__Requirement 1__: From the article on Monday's market drop, extract the passage starting at "The slide pushed" and ending at "global financial crisis.".
__Requirement 2__:
Answer these questions from the article on Monday's market drop:
(a) What position does Willie Delwiche hold, and at which firm?
(b) By how many points did the Dow fall on the day?
(c) In what year had the market-wide circuit breakers been triggered before?

__Extract__:
----

The Dow Jones Industrial Average tumbled 7.8% Monday, its steepest drop since the financial crisis of 2008, as mounting fears over the coronavirus combined with a crash in oil prices to send a shudder through world markets.
The drop on Wall Street was so sharp that it triggered the first automatic halt in trading in more than two decades. European markets likewise registered their heaviest losses since the darkest days of the 2008 meltdown and are now in a bear market.
Together, the damage reflecting mounting alarm over the coronavirus epidemic that has closed factories, schools and stores and led to travel bans and unprecedented quarantines.
“The market has had a crisis of confidence,” said Willie Delwiche, investment strategist at Baird.
U.S. stocks are now down 19% from the peak they reached last month. Bond yields fell to all-time lows as investors sought safer places to put their money, even if the returns on their investment slid ever close to zero.
On Wall Street, the S&P 500 plunged 7.4% in the first few minutes after the opening bell before trading was halted by the market’s circuit breakers, first adopted after the crash of October 1987 and modified over the years to give investors a chance to catch their breath. The market-wide circuit breakers have been triggered only once before, in 1997.
After the 15-minute pause, the S&P trimmed its losses, but still closed 7.6% lower on the day. The Dow fell 2,013 points, or 7.8%, to 23,851.02. The Nasdaq gave up 7.3%.
The slide pushed U.S. stocks ever closer to a bear market, defined as a drop of 20% from its peak, while a gauge of fear on Wall Street reached its highest level since the 2008 global financial crisis.

----

__Data under study__:
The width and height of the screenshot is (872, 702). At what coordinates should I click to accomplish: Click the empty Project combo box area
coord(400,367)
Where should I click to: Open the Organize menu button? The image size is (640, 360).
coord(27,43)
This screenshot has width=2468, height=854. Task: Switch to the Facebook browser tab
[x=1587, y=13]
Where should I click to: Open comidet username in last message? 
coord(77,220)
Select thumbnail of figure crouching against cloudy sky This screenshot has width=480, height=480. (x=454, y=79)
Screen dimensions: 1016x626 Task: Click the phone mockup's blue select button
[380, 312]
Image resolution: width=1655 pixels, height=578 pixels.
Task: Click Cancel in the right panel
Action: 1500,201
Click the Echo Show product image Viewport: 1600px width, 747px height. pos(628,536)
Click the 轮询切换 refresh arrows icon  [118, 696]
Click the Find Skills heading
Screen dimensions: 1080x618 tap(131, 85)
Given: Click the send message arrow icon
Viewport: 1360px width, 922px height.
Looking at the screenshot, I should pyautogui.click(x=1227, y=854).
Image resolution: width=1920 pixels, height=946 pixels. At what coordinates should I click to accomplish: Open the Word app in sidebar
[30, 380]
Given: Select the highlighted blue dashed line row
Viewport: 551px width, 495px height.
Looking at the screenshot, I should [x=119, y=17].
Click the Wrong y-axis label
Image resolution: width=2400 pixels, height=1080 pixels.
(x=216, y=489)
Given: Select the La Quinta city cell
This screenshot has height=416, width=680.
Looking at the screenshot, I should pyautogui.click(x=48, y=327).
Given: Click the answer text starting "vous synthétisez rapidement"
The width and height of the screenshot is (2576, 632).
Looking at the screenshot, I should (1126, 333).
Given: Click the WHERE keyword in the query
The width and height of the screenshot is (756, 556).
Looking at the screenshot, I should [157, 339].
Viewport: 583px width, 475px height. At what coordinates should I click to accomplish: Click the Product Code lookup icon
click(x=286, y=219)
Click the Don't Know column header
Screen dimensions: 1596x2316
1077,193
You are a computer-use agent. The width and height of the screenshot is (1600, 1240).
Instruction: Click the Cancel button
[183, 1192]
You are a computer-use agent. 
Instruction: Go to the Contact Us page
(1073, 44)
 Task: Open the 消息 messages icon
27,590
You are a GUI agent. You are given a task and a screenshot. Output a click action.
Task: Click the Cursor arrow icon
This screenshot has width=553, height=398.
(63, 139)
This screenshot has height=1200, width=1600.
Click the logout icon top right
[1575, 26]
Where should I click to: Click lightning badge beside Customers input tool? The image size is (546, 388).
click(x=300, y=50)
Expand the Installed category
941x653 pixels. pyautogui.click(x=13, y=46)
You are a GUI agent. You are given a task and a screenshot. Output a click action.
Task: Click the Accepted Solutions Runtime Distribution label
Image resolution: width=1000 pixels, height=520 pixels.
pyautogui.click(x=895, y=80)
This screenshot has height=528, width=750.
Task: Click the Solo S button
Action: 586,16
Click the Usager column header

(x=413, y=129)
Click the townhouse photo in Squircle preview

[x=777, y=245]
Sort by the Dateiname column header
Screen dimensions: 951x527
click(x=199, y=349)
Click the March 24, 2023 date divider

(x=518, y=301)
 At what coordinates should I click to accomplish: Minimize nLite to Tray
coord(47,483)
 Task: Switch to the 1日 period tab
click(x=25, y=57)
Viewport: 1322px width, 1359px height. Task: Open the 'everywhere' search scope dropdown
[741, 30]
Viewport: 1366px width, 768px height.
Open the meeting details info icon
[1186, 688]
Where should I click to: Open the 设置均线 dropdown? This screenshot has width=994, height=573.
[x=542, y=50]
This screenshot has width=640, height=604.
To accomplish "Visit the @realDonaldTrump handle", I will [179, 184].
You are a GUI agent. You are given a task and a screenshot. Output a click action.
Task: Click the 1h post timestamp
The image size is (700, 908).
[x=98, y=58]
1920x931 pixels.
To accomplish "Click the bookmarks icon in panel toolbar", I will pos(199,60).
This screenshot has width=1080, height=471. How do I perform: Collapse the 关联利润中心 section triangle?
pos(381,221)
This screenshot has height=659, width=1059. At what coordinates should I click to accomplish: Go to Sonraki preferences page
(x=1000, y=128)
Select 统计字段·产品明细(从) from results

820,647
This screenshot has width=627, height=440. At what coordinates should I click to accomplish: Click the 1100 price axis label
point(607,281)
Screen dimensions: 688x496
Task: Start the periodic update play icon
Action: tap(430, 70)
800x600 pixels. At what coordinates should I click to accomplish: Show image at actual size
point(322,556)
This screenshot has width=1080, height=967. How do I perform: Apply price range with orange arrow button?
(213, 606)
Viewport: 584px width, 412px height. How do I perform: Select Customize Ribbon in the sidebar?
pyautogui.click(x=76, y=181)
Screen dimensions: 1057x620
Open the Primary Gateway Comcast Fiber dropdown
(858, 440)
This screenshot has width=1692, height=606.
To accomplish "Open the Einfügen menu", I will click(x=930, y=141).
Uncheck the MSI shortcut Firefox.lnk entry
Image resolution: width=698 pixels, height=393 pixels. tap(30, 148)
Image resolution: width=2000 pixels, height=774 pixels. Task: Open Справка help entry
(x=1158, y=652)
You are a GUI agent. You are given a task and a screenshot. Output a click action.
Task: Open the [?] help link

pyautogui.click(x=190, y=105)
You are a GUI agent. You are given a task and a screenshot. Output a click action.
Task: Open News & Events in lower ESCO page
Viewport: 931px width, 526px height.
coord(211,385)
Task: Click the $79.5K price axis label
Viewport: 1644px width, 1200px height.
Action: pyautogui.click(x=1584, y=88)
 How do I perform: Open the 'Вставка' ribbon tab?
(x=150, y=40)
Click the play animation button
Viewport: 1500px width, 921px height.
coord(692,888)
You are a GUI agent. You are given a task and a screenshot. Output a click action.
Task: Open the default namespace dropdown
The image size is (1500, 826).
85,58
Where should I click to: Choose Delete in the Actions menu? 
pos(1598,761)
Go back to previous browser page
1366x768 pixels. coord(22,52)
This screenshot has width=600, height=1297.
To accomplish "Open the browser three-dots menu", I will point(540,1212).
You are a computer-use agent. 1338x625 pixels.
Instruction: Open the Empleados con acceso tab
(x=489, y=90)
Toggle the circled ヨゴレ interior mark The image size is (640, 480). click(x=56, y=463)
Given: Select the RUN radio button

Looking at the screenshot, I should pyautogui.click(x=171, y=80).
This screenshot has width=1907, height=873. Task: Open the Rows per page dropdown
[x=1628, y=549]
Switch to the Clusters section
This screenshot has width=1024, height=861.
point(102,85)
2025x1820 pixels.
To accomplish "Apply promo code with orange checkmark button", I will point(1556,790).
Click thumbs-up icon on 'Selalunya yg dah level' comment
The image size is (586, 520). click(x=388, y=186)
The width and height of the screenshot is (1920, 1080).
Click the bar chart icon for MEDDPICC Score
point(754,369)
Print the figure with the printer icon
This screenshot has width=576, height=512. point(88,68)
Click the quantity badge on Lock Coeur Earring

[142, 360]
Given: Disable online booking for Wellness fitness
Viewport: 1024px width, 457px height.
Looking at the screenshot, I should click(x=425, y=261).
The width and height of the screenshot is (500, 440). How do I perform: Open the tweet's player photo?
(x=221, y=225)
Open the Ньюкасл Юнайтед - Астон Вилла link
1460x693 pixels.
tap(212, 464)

----

__Response box 1__:
The slide pushed U.S. stocks ever closer to a bear market, defined as a drop of 20% from its peak, while a gauge of fear on Wall Street reached its highest level since the 2008 global financial crisis.

__Response box 2__:
(a) Investment strategist at Baird
(b) 2,013 points
(c) 1997